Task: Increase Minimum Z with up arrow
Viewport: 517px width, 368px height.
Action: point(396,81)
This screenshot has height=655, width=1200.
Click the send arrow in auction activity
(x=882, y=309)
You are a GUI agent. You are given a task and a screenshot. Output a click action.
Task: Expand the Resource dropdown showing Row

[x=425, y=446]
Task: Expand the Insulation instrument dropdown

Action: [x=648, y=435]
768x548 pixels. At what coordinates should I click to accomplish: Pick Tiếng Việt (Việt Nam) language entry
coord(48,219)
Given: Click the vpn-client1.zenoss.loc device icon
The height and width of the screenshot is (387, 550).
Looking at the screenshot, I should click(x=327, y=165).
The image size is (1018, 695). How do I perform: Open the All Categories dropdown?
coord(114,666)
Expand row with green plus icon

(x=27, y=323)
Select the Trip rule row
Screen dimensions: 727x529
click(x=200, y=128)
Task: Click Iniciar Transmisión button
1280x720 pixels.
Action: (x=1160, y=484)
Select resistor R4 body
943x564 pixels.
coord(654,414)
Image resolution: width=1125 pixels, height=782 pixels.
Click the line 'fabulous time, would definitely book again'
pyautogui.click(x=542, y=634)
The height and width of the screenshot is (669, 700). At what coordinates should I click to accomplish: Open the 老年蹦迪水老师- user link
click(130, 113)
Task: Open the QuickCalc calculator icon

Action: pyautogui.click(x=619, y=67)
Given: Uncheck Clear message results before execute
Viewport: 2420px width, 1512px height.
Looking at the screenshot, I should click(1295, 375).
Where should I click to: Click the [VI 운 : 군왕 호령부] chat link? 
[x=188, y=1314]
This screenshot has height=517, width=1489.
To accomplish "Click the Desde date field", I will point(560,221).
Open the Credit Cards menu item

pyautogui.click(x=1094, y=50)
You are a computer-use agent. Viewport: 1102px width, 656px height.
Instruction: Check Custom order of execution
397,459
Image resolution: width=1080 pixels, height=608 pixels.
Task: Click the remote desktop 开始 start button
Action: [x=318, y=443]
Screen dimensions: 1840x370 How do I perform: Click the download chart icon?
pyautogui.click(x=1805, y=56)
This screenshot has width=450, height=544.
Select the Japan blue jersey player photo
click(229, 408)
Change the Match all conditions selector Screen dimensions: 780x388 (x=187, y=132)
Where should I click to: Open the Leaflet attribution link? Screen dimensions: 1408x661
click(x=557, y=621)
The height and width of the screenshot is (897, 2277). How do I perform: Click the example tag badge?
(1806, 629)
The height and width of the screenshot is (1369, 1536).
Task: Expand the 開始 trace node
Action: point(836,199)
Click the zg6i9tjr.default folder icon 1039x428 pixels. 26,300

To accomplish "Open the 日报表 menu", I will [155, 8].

* * * * *

§ **What the task asks**:
Rewrite all of the records above as a numbered list, one line per item, and leave out the blank lines.

§ **Solution to this problem**:
1. Task: Increase Minimum Z with up arrow
2. Viewport: 517px width, 368px height.
3. Action: point(396,81)
4. This screenshot has height=655, width=1200.
5. Click the send arrow in auction activity
6. (x=882, y=309)
7. You are a GUI agent. You are given a task and a screenshot. Output a click action.
8. Task: Expand the Resource dropdown showing Row
9. [x=425, y=446]
10. Task: Expand the Insulation instrument dropdown
11. Action: [x=648, y=435]
12. 768x548 pixels. At what coordinates should I click to accomplish: Pick Tiếng Việt (Việt Nam) language entry
13. coord(48,219)
14. Given: Click the vpn-client1.zenoss.loc device icon
15. The height and width of the screenshot is (387, 550).
16. Looking at the screenshot, I should click(x=327, y=165).
17. The image size is (1018, 695). How do I perform: Open the All Categories dropdown?
18. coord(114,666)
19. Expand row with green plus icon
20. (x=27, y=323)
21. Select the Trip rule row
22. Screen dimensions: 727x529
23. click(x=200, y=128)
24. Task: Click Iniciar Transmisión button
25. 1280x720 pixels.
26. Action: (x=1160, y=484)
27. Select resistor R4 body
28. 943x564 pixels.
29. coord(654,414)
30. Image resolution: width=1125 pixels, height=782 pixels.
31. Click the line 'fabulous time, would definitely book again'
32. pyautogui.click(x=542, y=634)
33. The height and width of the screenshot is (669, 700). At what coordinates should I click to accomplish: Open the 老年蹦迪水老师- user link
34. click(130, 113)
35. Task: Open the QuickCalc calculator icon
36. Action: pyautogui.click(x=619, y=67)
37. Given: Uncheck Clear message results before execute
38. Viewport: 2420px width, 1512px height.
39. Looking at the screenshot, I should click(1295, 375).
40. Where should I click to: Click the [VI 운 : 군왕 호령부] chat link? 
41. [x=188, y=1314]
42. This screenshot has height=517, width=1489.
43. To accomplish "Click the Desde date field", I will point(560,221).
44. Open the Credit Cards menu item
45. pyautogui.click(x=1094, y=50)
46. You are a computer-use agent. Viewport: 1102px width, 656px height.
47. Instruction: Check Custom order of execution
48. 397,459
49. Image resolution: width=1080 pixels, height=608 pixels.
50. Task: Click the remote desktop 开始 start button
51. Action: [x=318, y=443]
52. Screen dimensions: 1840x370 How do I perform: Click the download chart icon?
53. pyautogui.click(x=1805, y=56)
54. This screenshot has width=450, height=544.
55. Select the Japan blue jersey player photo
56. click(229, 408)
57. Change the Match all conditions selector Screen dimensions: 780x388 (x=187, y=132)
58. Where should I click to: Open the Leaflet attribution link? Screen dimensions: 1408x661
59. click(x=557, y=621)
60. The height and width of the screenshot is (897, 2277). How do I perform: Click the example tag badge?
61. (1806, 629)
62. The height and width of the screenshot is (1369, 1536).
63. Task: Expand the 開始 trace node
64. Action: point(836,199)
65. Click the zg6i9tjr.default folder icon 1039x428 pixels. 26,300
66. To accomplish "Open the 日报表 menu", I will [155, 8].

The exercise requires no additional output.